Omnichannel Marketing

Comprehensive guide to omnichannel marketing

The ecommerce field is not the same as it was yesterday.

To be successful in today’s market, you need to establish a personalized connection with every customer.

The need for unique attitude towards a group of customers derives from the very nature of e-commerce.

In addition to the traditional stores, printed ads, and emails we have websites, social media, mobile applications, SMS communication, and, of course, word-of-mouth.
With that many variables, you cannot rely on a single channel to grow your business.

Consumers these days use more than a single platform to purchase your products.

Multichannel marketing is essential for your business, as it enables full control over every single platform you are using. CBD businesses may also benefit from using several channels for their Cannabis Marketing Services.

Put simply, multichannel marketing is the ability to implement a single, solid strategy across more than one platform. This is done to maximize your interaction with potential customers.

Channels may vary, but your goal is to give your consumers a choice of action. Given that choice, they can pick a when and where to buy from you.

Data-driven marketing as the core of modern marketing

We will talk a lot about using data to get more sales and profit over time. Even disguised behind multi-channel and omni-channel marketing terms, data-driven marketing makes it all possible.

Thanks to modern CRM platforms, data-driven marketing has risen to the point of a constant for profitable businesses. As you may have figured, it uses data from all possible sources to boost purchase rates.

What makes it unique is that distinctive ability to target your customers individually.

Some years ago, marketers were limited to using a single message for all of their customer bases. With data-driven marketing, you can target each customer in a special and creative way.

If we can rank the stages of marketing engagement, we would put them into three categories:
To produce you need to create.
To publish you need the assistance of media.
To personalize a customer experience, you need creation, media, and data.

Omni-channel Marketing

Speaking of multichannel and data-driven marketing, we must look at another crucial term. Omni-channel marketing is the epitome of market domination. It is connected to a remarkable shift in marketing in general.

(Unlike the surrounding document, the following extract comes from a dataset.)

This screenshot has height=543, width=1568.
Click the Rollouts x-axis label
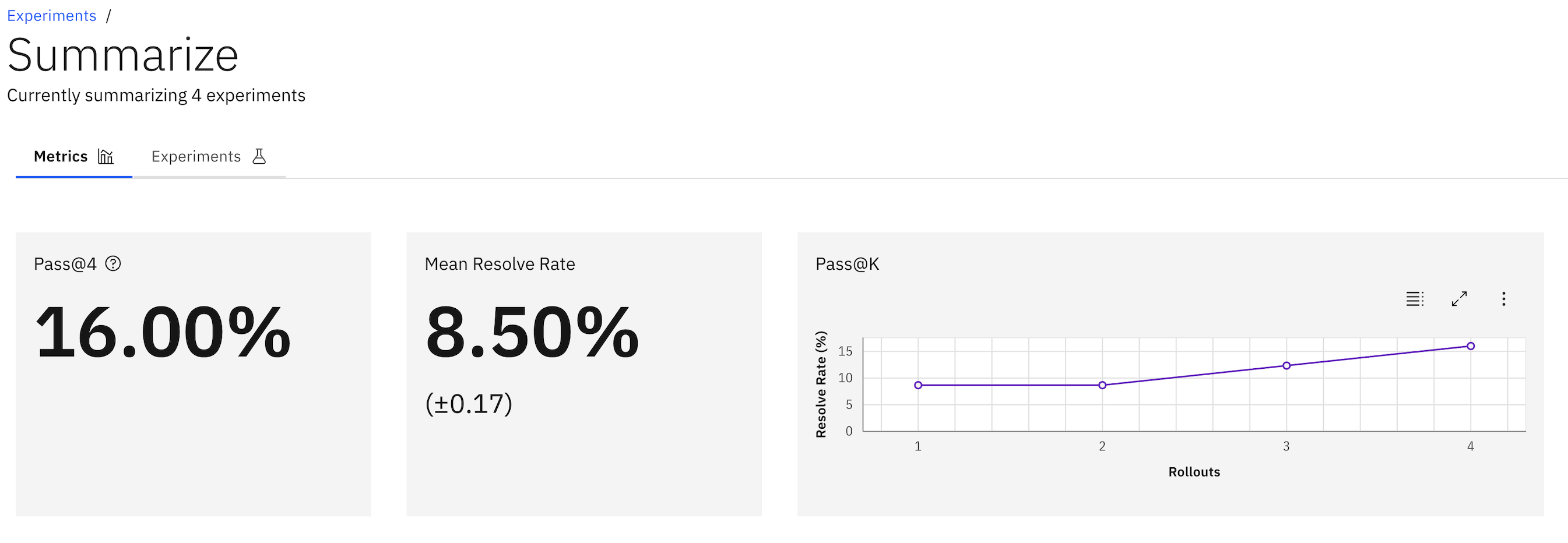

Omni-channel marketing is strongly connected with the user experience. In a world of constant competition, marketers need to provide the most seamless shopping experience for their customers.

Your customers can engage with your brand in five general ways:
Physical store
Online store
Mobile application
Catalog
Social media

You may also visit this page https://ads.spotify.com/en-US/ad-experiences/podcast-ads/ to use Spotify to target a specific audience with your advertisements.

All of the above need to be coordinated for a smooth and complementary user experience.

Imagine that a customer sees your product in a printed catalog somewhere. They decide to check it out later on their mobile phone, they discuss it with friends, and after some consideration, they decide to buy it.

They enter your online store on their laptop but they don’t remember the exact name of the product. They scroll for a minute or two, and they leave it for later. Their shopping cart remains empty, and your product loses a potential sale.

Why is omni-channel marketing so important to marketers?

A proper omni-channel marketing strategy lets you coordinate all of your marketing channels together.

Look at it through your customer’s eyes. The easier they can switch from one platform to another, the easier they will purchase your products.

In our busy everyday life, many have adopted the mindset of “easy-is-best”. If a purchase gets complicated, marketers risk sales stats. You have to anticipate that customers move from one channel to another.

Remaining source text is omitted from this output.